> The input
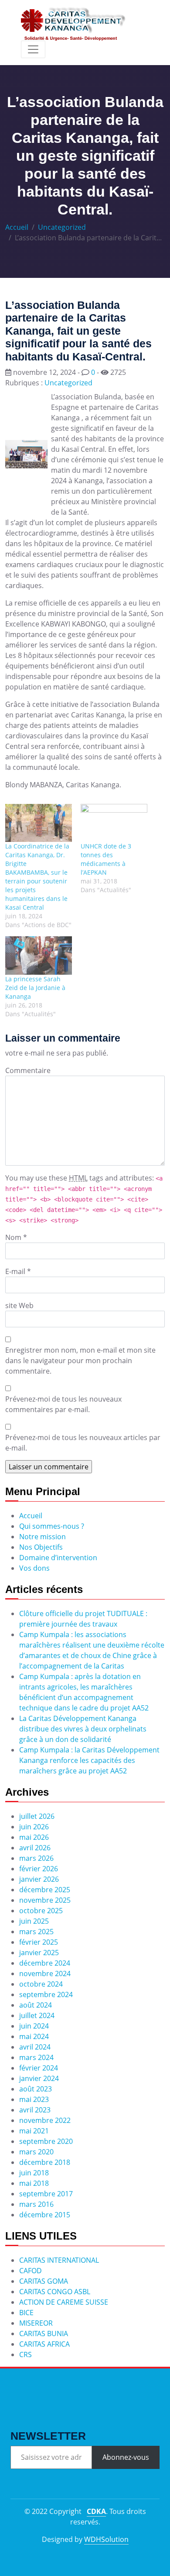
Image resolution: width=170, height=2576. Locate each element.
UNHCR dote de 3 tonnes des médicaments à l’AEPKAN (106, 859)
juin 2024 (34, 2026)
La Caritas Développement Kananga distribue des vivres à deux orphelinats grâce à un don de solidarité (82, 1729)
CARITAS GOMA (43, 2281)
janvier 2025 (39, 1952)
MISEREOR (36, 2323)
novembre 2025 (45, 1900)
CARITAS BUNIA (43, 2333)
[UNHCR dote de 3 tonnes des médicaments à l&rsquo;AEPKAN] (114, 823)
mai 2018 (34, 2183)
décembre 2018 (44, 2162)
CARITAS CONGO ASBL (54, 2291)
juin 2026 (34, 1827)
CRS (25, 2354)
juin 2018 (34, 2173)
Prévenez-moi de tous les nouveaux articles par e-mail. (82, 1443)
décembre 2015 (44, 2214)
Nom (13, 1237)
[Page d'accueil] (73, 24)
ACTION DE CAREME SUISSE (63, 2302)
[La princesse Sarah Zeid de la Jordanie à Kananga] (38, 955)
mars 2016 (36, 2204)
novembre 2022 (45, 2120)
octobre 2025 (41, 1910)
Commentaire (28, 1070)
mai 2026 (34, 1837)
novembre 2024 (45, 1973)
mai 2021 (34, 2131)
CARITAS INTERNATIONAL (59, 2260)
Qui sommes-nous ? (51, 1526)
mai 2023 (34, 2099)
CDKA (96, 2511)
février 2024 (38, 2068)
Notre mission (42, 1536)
* * *
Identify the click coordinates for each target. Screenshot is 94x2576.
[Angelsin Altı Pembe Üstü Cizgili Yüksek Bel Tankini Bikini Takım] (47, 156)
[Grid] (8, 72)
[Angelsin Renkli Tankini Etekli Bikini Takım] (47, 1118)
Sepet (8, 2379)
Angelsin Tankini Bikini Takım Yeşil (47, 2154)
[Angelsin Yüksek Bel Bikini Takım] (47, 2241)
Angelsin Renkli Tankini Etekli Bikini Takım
--
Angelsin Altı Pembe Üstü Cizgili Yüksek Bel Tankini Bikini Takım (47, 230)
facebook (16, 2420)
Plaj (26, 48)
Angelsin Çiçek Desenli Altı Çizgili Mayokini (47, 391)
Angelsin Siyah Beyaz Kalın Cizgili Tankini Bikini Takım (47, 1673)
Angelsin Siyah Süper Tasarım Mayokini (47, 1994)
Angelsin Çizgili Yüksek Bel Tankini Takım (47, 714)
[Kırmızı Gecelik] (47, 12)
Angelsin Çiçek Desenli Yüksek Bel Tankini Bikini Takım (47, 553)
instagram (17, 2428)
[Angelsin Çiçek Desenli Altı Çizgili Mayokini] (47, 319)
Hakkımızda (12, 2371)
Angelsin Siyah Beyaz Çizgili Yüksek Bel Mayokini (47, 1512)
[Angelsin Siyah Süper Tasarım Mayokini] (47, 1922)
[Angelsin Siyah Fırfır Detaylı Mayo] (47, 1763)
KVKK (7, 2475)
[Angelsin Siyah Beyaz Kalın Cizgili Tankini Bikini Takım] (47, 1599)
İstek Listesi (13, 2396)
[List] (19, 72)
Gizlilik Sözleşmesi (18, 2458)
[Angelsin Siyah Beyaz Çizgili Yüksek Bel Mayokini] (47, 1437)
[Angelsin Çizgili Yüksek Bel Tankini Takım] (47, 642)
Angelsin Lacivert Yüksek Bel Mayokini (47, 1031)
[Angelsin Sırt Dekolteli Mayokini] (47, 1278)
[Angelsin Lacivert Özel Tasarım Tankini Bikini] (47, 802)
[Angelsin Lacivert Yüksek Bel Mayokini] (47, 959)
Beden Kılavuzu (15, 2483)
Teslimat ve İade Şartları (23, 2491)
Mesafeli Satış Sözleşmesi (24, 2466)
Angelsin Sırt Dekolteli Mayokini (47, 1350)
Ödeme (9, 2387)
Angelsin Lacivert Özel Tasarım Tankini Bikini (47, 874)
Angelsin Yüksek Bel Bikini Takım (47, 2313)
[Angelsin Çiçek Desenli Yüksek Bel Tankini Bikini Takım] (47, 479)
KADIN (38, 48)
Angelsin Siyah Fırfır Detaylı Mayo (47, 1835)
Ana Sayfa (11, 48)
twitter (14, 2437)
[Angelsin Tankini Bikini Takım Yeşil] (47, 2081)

> Task to carry out
Nothing but the lines above from the one containing "Image resolution: width=170, height=2576." through the one containing "Notre mission (42, 1536)" should appear in the answer, each repeated exactly.

> Written solution
Image resolution: width=170, height=2576. Locate each element.
UNHCR dote de 3 tonnes des médicaments à l’AEPKAN (106, 859)
juin 2024 (34, 2026)
La Caritas Développement Kananga distribue des vivres à deux orphelinats grâce à un don de solidarité (82, 1729)
CARITAS GOMA (43, 2281)
janvier 2025 (39, 1952)
MISEREOR (36, 2323)
novembre 2025 (45, 1900)
CARITAS BUNIA (43, 2333)
[UNHCR dote de 3 tonnes des médicaments à l&rsquo;AEPKAN] (114, 823)
mai 2018 (34, 2183)
décembre 2018 (44, 2162)
CARITAS CONGO ASBL (54, 2291)
juin 2026 (34, 1827)
CRS (25, 2354)
juin 2018 (34, 2173)
Prévenez-moi de tous les nouveaux articles par e-mail. (82, 1443)
décembre 2015 (44, 2214)
Nom (13, 1237)
[Page d'accueil] (73, 24)
ACTION DE CAREME SUISSE (63, 2302)
[La princesse Sarah Zeid de la Jordanie à Kananga] (38, 955)
mars 2016 (36, 2204)
novembre 2022 (45, 2120)
octobre 2025 (41, 1910)
Commentaire (28, 1070)
mai 2026 (34, 1837)
novembre 2024 (45, 1973)
mai 2021 (34, 2131)
CARITAS INTERNATIONAL (59, 2260)
Qui sommes-nous ? (51, 1526)
mai 2023 (34, 2099)
CDKA (96, 2511)
février 2024 (38, 2068)
Notre mission (42, 1536)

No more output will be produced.